Silicosis Is Hurting Mine Workers: Know More About It

Mine workers health surveillance has never been more important than today. The latest news revealed that there’s a growing epidemic in the industry: silicosis.

What Is Silicosis?

Silicosis is a lung disease that leaves scarring and fluid buildup. It occurs when a person inhales silica dust. These particles can lodge themselves in the respiratory system.

While people can breathe in silica in different ways, it is more common in the mining industry. This dust can be present in mineral ores and coal, for example.

It is different from mesothelioma, which is a rare type of cancer usually due to the inhalation of asbestos. This material is commonly found in insulated parts of the house like walls.

Both, though, can develop over time. It may take as long as 20 years before the symptoms of silicosis occur. Note, though, that if a worker inhales silica dust in higher concentrations, it may accelerate the disease.

Some of the common symptoms include:

  • Fatigue
  • Weight loss
  • Persistent severe cough
  • Wheezing
  • Chest pain

Diagnosis, Survival, and Treatment

To diagnose the condition, a health physician obtains the medical records of the patient, including their work history. Usually, the first step is to obtain a chest X-ray. If the result is inconclusive or the symptoms persist, they may recommend a CT scan. See more at Resile

This imaging procedure can generate a clearer picture of the lungs. Otherwise, the last process is a lung biopsy. It means the doctor gets a sample of the lungs.

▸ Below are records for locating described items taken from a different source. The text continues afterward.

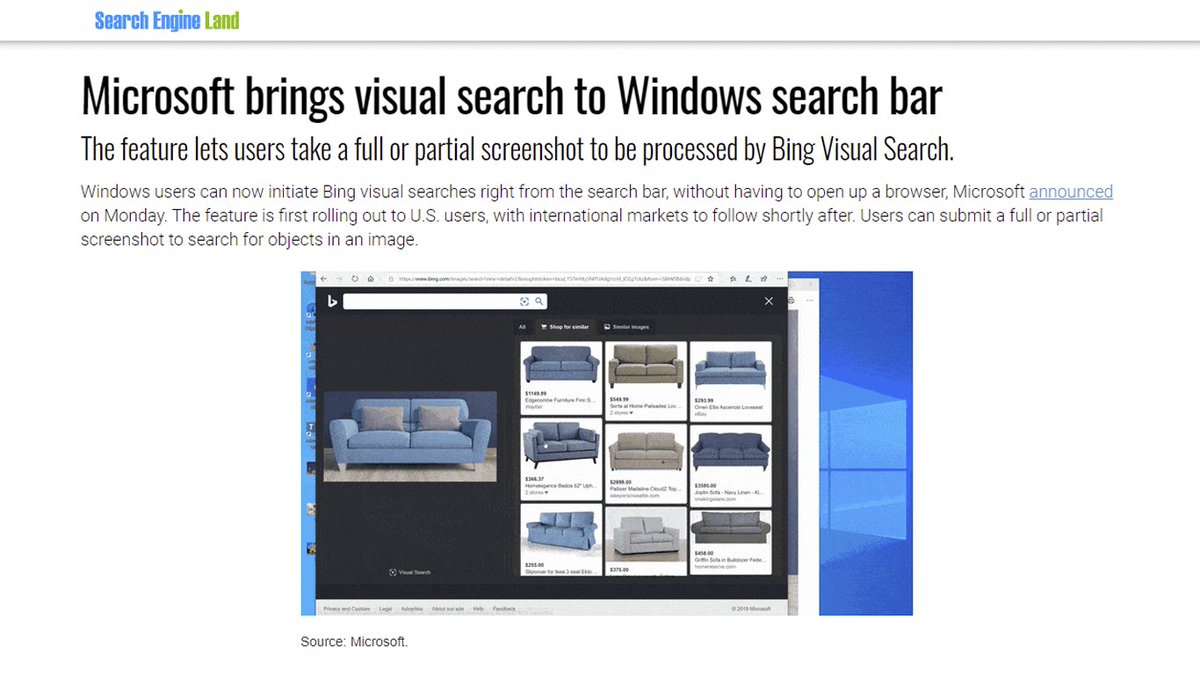Click the browser Home icon
Screen dimensions: 1200x675
[x=371, y=279]
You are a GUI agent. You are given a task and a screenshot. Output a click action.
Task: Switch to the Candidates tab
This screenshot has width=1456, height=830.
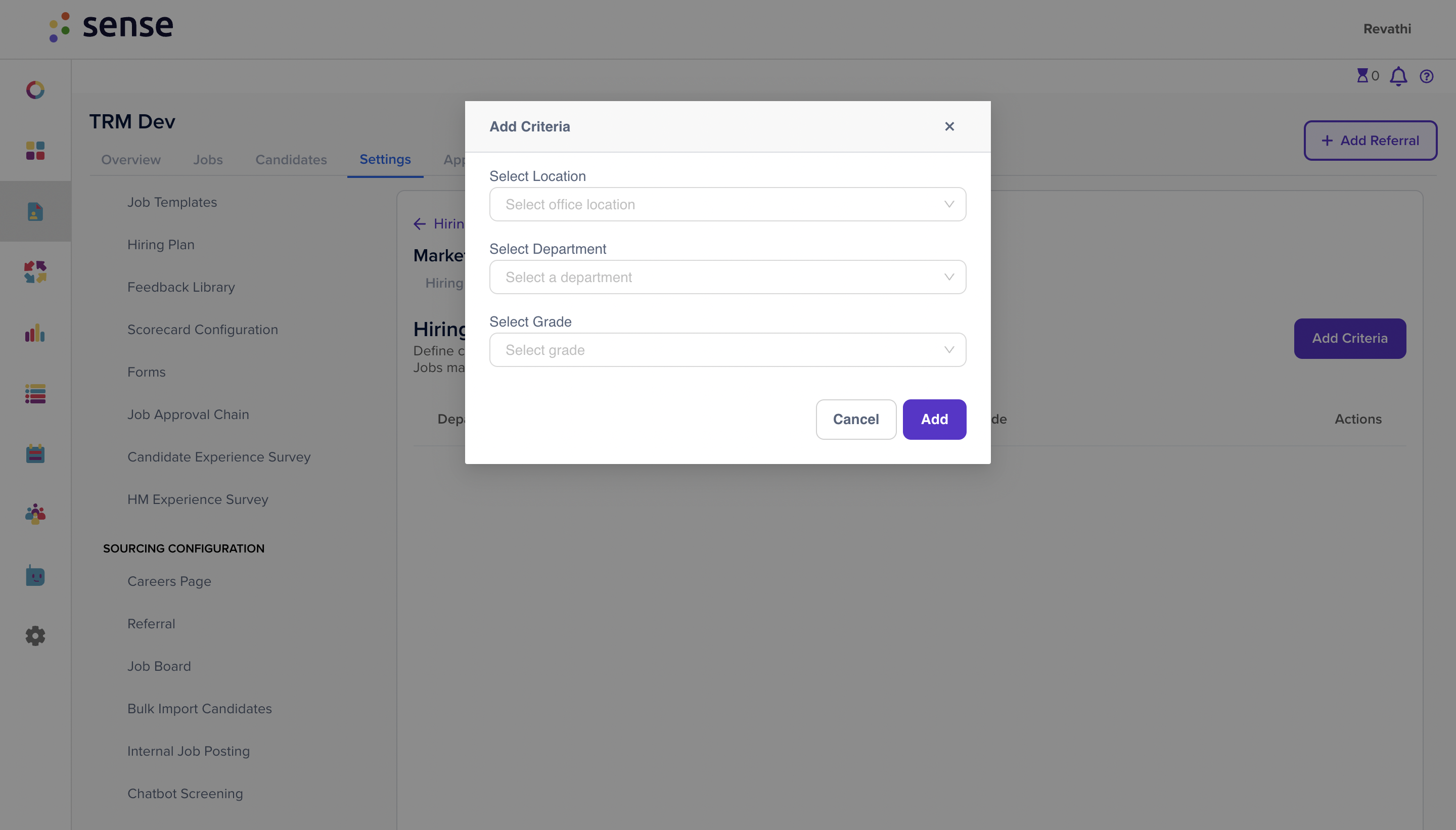[291, 160]
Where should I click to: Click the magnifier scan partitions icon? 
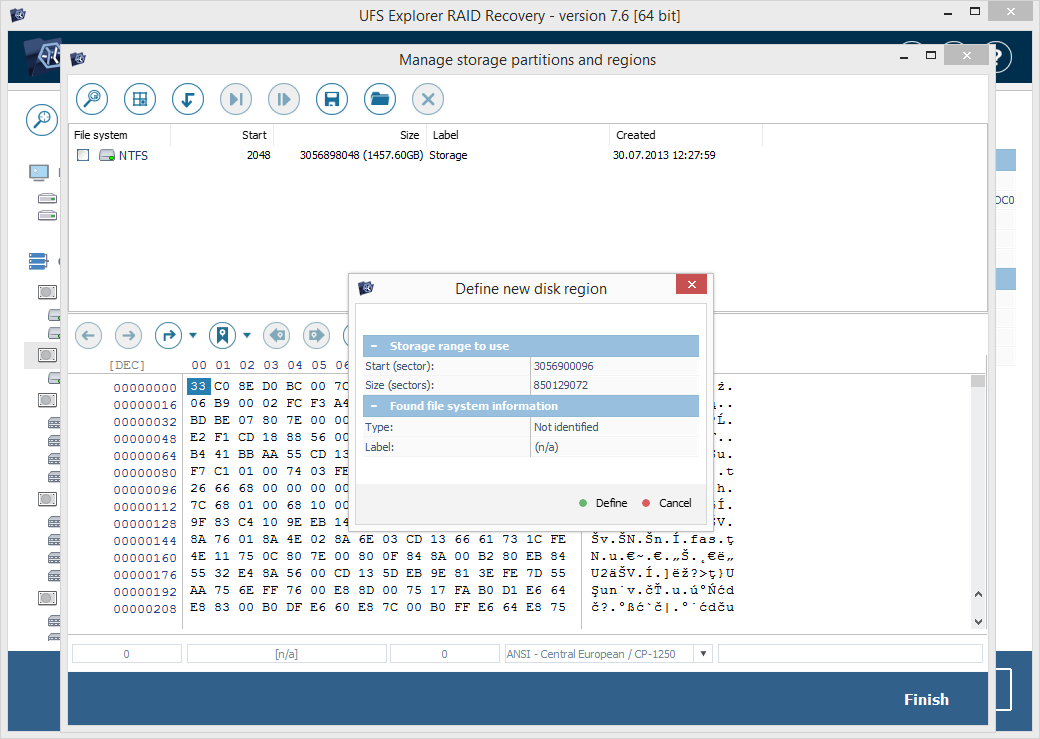(92, 99)
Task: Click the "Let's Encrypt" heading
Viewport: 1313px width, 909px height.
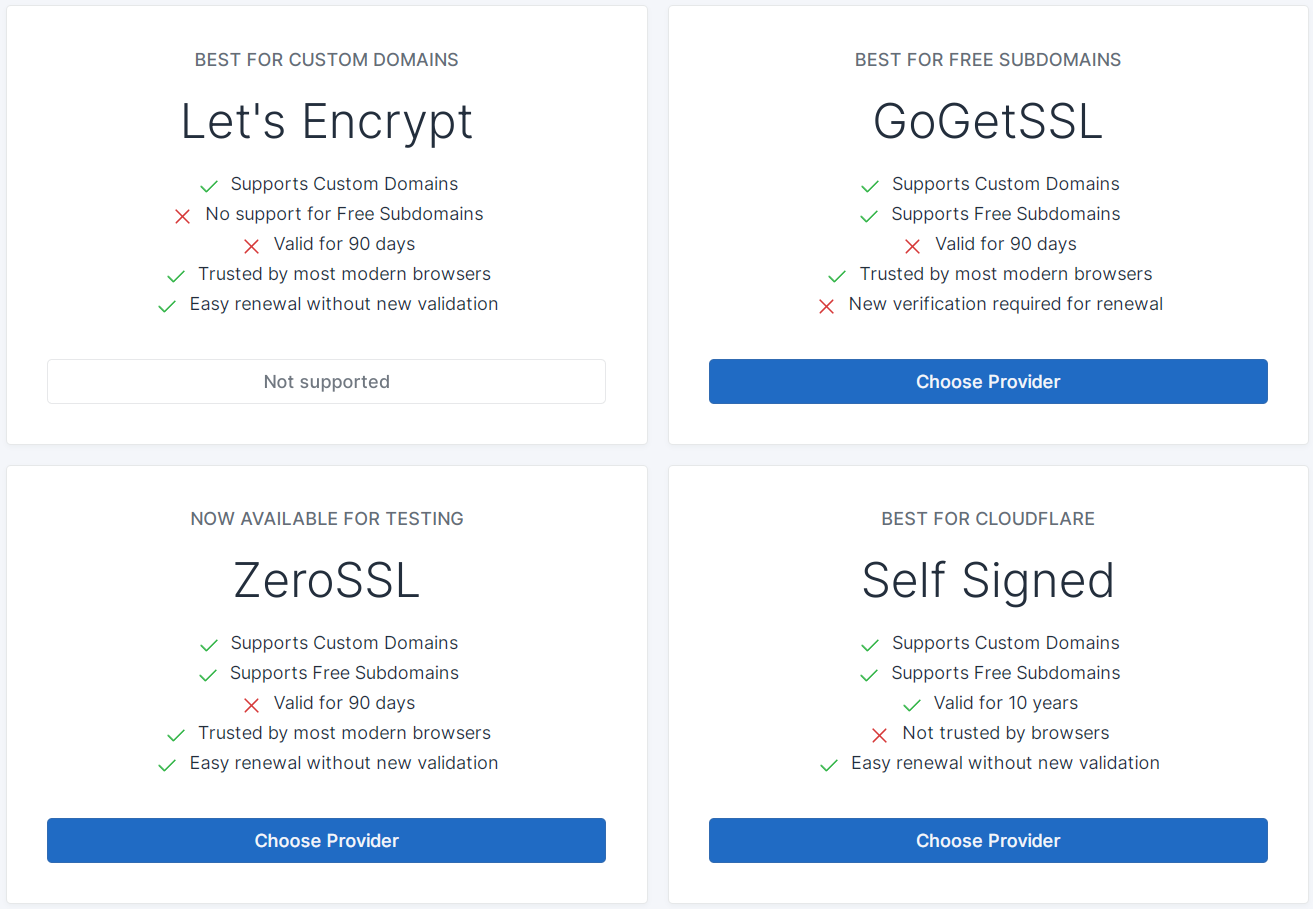Action: (326, 122)
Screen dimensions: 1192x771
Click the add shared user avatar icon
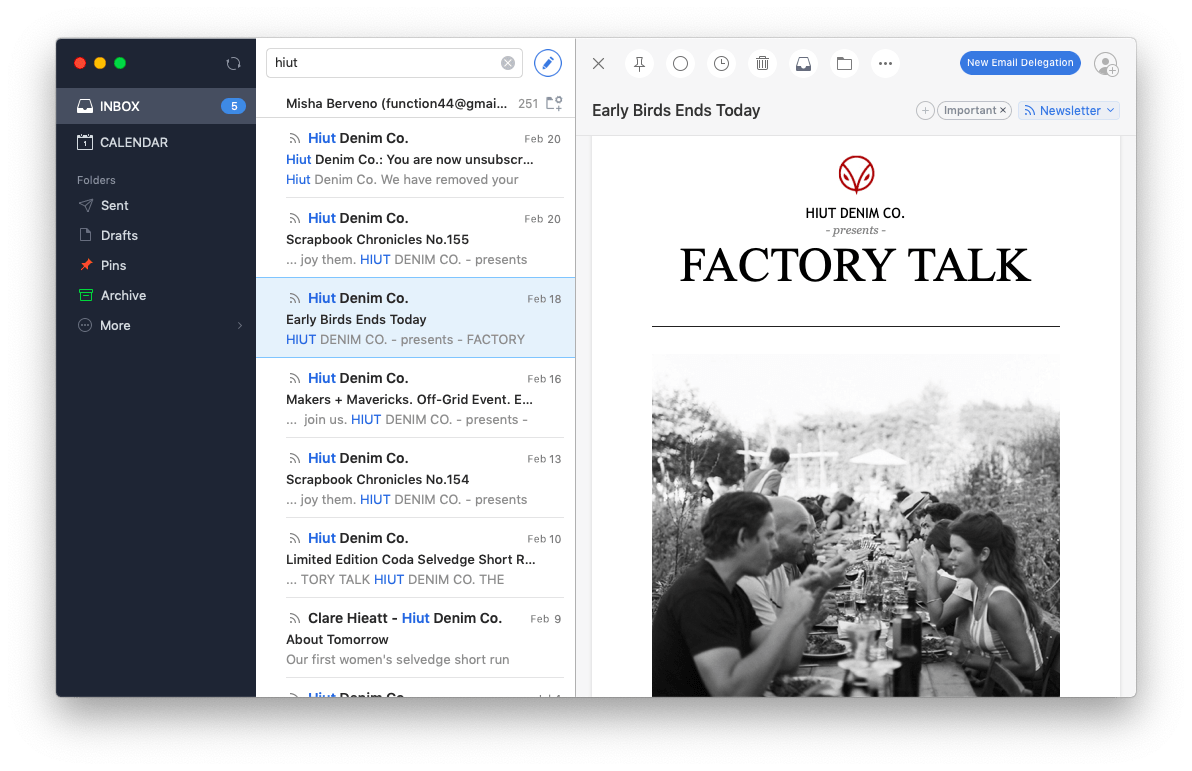(1105, 64)
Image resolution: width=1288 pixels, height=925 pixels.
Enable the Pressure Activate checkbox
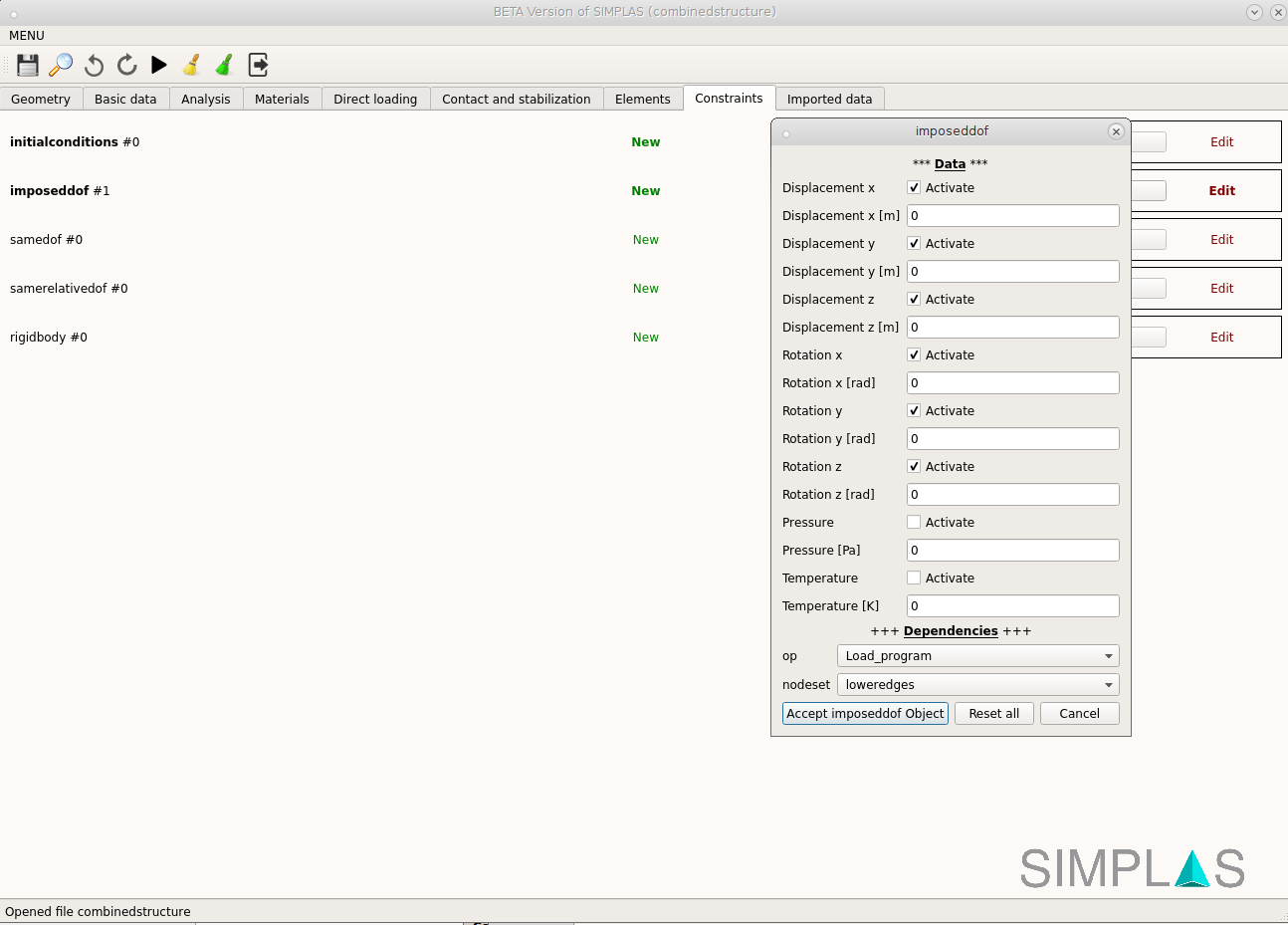[x=914, y=523]
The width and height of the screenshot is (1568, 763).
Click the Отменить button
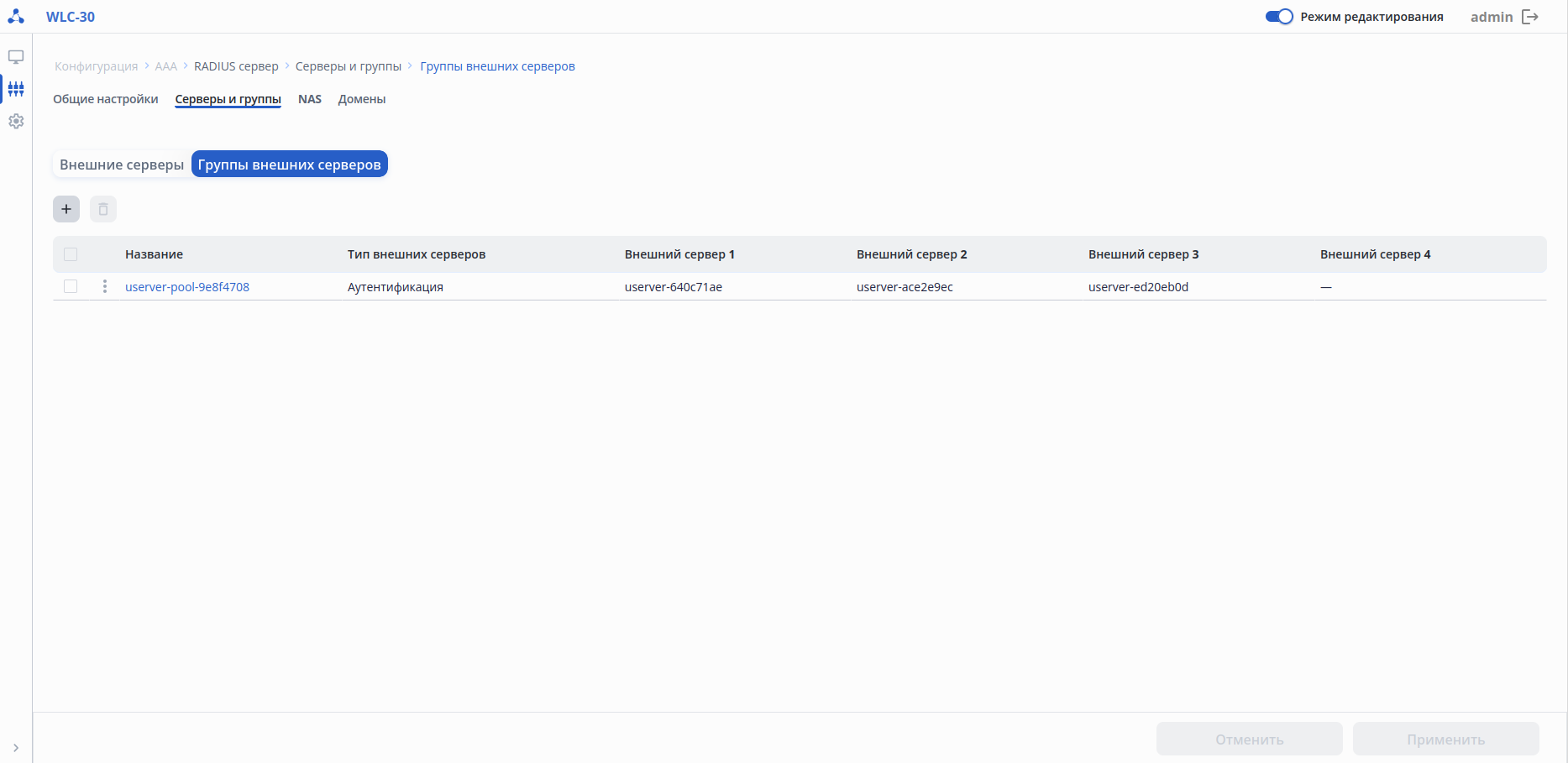pos(1249,739)
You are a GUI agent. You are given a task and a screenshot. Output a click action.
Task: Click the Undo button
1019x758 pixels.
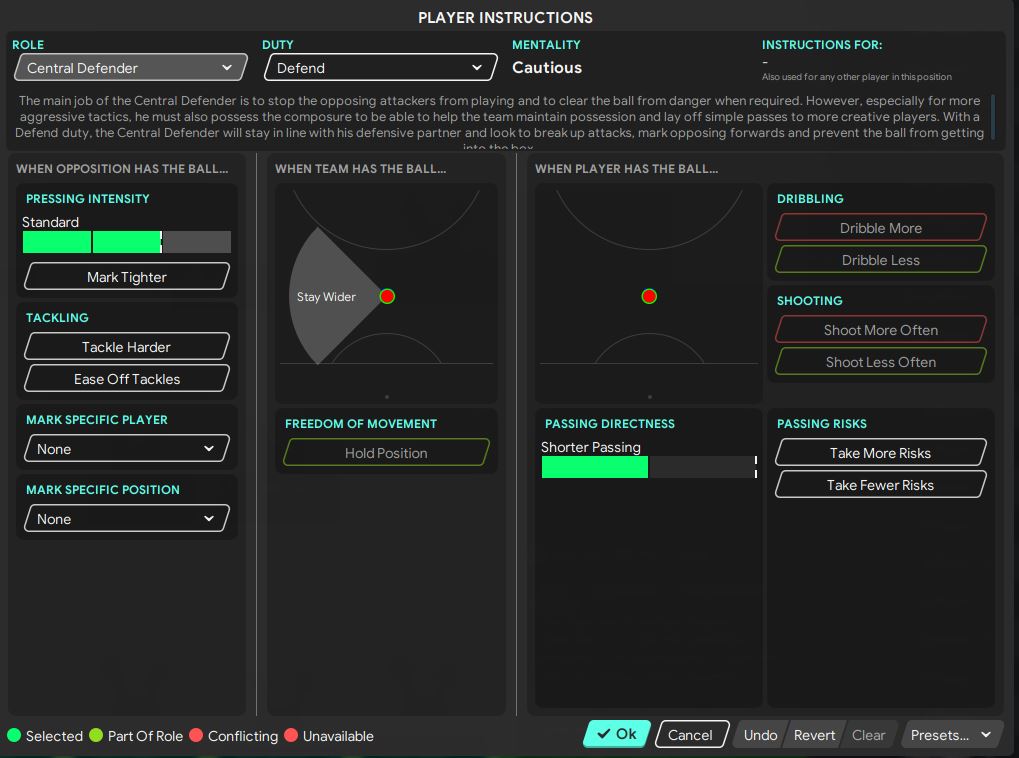click(760, 735)
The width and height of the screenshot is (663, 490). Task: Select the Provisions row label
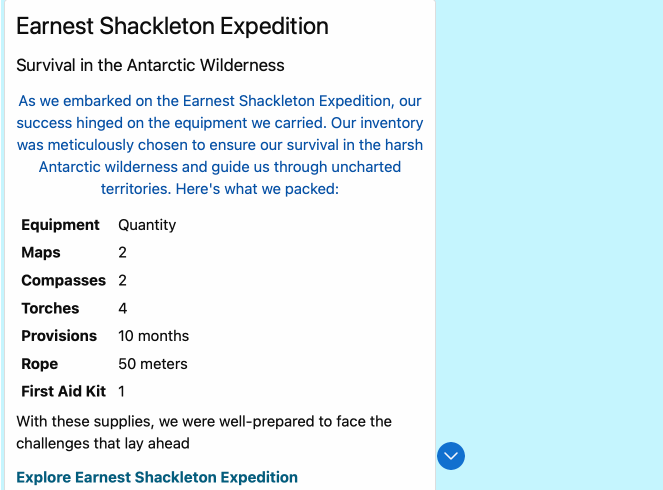point(59,336)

The survival rate of the patient can significantly vary and highlights the need for an occupational doctor. In a study, the survival time of a stage I patient can be as long as 21.5 years. It then declines to 15.8 years when they’re already stage II.

Patients who are at stage III may have an average survival time of only 6.8 years. In the survey, some 25% lived for more than 30 years.

Many factors can affect how long a person with silicosis lives, and one of them is prompt medical intervention. This disease is incurable, but mine workers health surveillance can delay its progression.

An Effective Way to Protect Mine Workers

Besides wearing the right protective equipment, mine workers also need to undergo regular health checkups and examinations. One of these is coal board medical.

It is a mandatory test wherein an occupational physician determines whether the employee is fit to work in coal mines. In Queensland, this is part of the Coal Mine Workers’ Health Scheme.

The test involves many parts, including vision and spirometry. The last one measures your lung capacity, especially your ability to breathe properly.

Mine workers need to take this exam every five years. New ones may also have to undergo a chest X-ray whether they work above or underground.

Mine workers health surveillance is not an option. It’s a necessity and mandatory in preventing diseases like silicosis.